Pursuant to the Asset Purchase Agreement, PODA will change its name to Idle Lifestyle Inc. and its trading symbol to IDLE.X, and expects to trade as an inactive issuer under the policies of the Canadian Stock Exchange.
Ryan Selby, PODA’s Chief Executive Officer, Director and Chairman of the Company’s board of directors (the „Board“), commented, „The completion of this sale represents the culmination of a tremendous amount of effort from the entire Poda team, and I am extremely proud of what we have accomplished. I believe this Transaction provides maximum value for the Company and its shareholders, and I know our innovative technology is now in good hands with Altria.“
PODA and the Owners sold substantially all of the assets and properties used in the Company’s business of developing, manufacturing and marketing multi-substrate heated capsule technology, including, without limitation, the Owners‘ patents related to such technology and the Company’s exclusive, perpetual license of certain of those patents pursuant to an amended and restated royalties agreement dated April 12, 2019 (the „Royalties Agreement“).
Pursuant to the Asset Purchase Agreement, as consideration for the Purchased Assets, ALCS paid the aggregate sum of US$100,500,000, as follows:
(a) US$55,275,000 to the Company on closing of the Transaction (the „Closing“);
(b) Up to US$45,225,000 to the Owners, US$22,675,000 of which was paid to the
Owners on Closing (with the remaining US$22,550,000 subject to escrows and
No portion of the Purchase Price paid to the Company is subject to holdbacks or escrow.

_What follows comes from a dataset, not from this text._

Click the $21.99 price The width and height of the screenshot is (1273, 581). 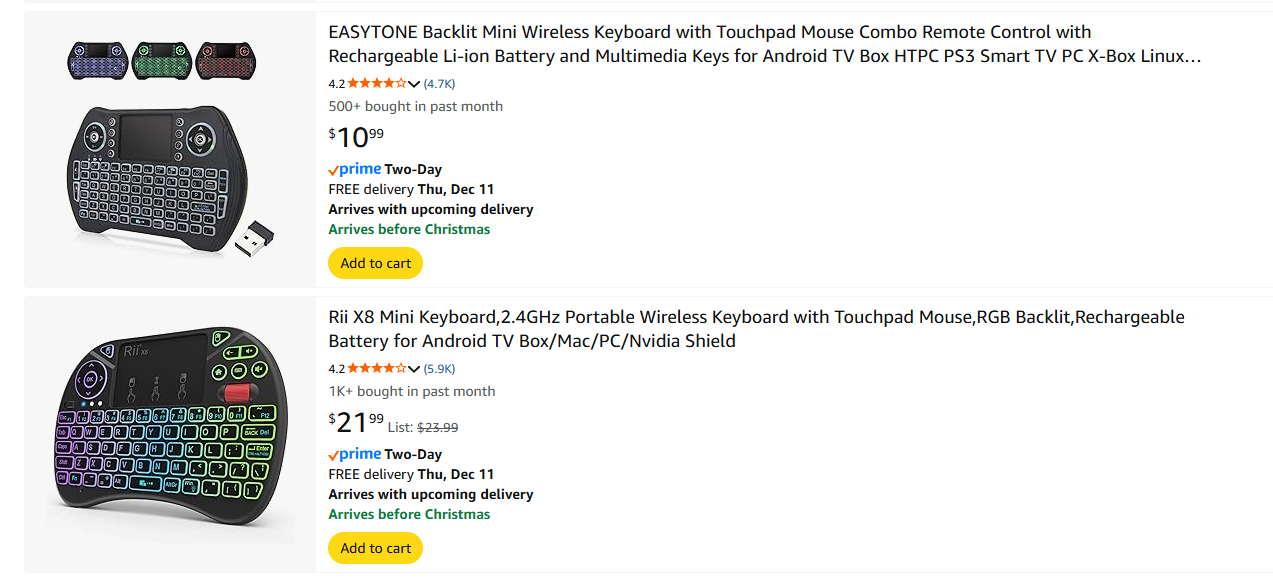356,423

As a result of the completion of the Transaction, the Company no longer has any material property or assets other than cash-on-hand plus the cash proceeds of the Transaction, which are expected to amount to approximately CDN$69.65 million after satisfying the Company’s obligations and liabilities. PODA anticipates it will make a cash distribution to holders of PODA’s shares (the „Shareholders“) equal to approximately CDN$0.40 per subordinate voting share and CDN$400 per multiple voting share (the „Distribution“), representing a 167% premium to the closing share price of PODA as of May 12, 2022, the day prior to announcement of the transaction. PODA will provide further information in this regard, and the record date for the Distribution, in a subsequent news release.
PODA expects to retain approximately CDN$1 million in cash to explore new business opportunities for the economic benefit of its Shareholders, subject to the terms of the Asset Purchase Agreement.
It is anticipated that: (i) Messrs. Selby and Karkairan will resign from the Board within 60 days of the Closing; (ii) Aaron Bowden and Patrick Gray will remain on the Board; (iii) Mr. Bowden and Mr. Gray will appoint a third member to the Board to hold office until the next annual general meeting of shareholders; and (iv) Mr. Gray will serve as the Chief Executive Officer of the Company, and will likely be the only employee of the Company until a new Chief Executive Officer is identified.
Advisors and Counsel
Stifel Nicolaus Canada Inc. acted as financial advisor to PODA, and DLA Piper (Canada) LLP and DLA Piper LLP acted as PODA’s Canadian and United States legal counsel. Farris LLP acted as the Owner’s legal counsel. Blake, Cassels & Graydon LLP acted as legal counsel to the Special Committee. McGuireWoods LLP and Goodmans LLP acted as ALCS ’s United States and Canadian legal counsel.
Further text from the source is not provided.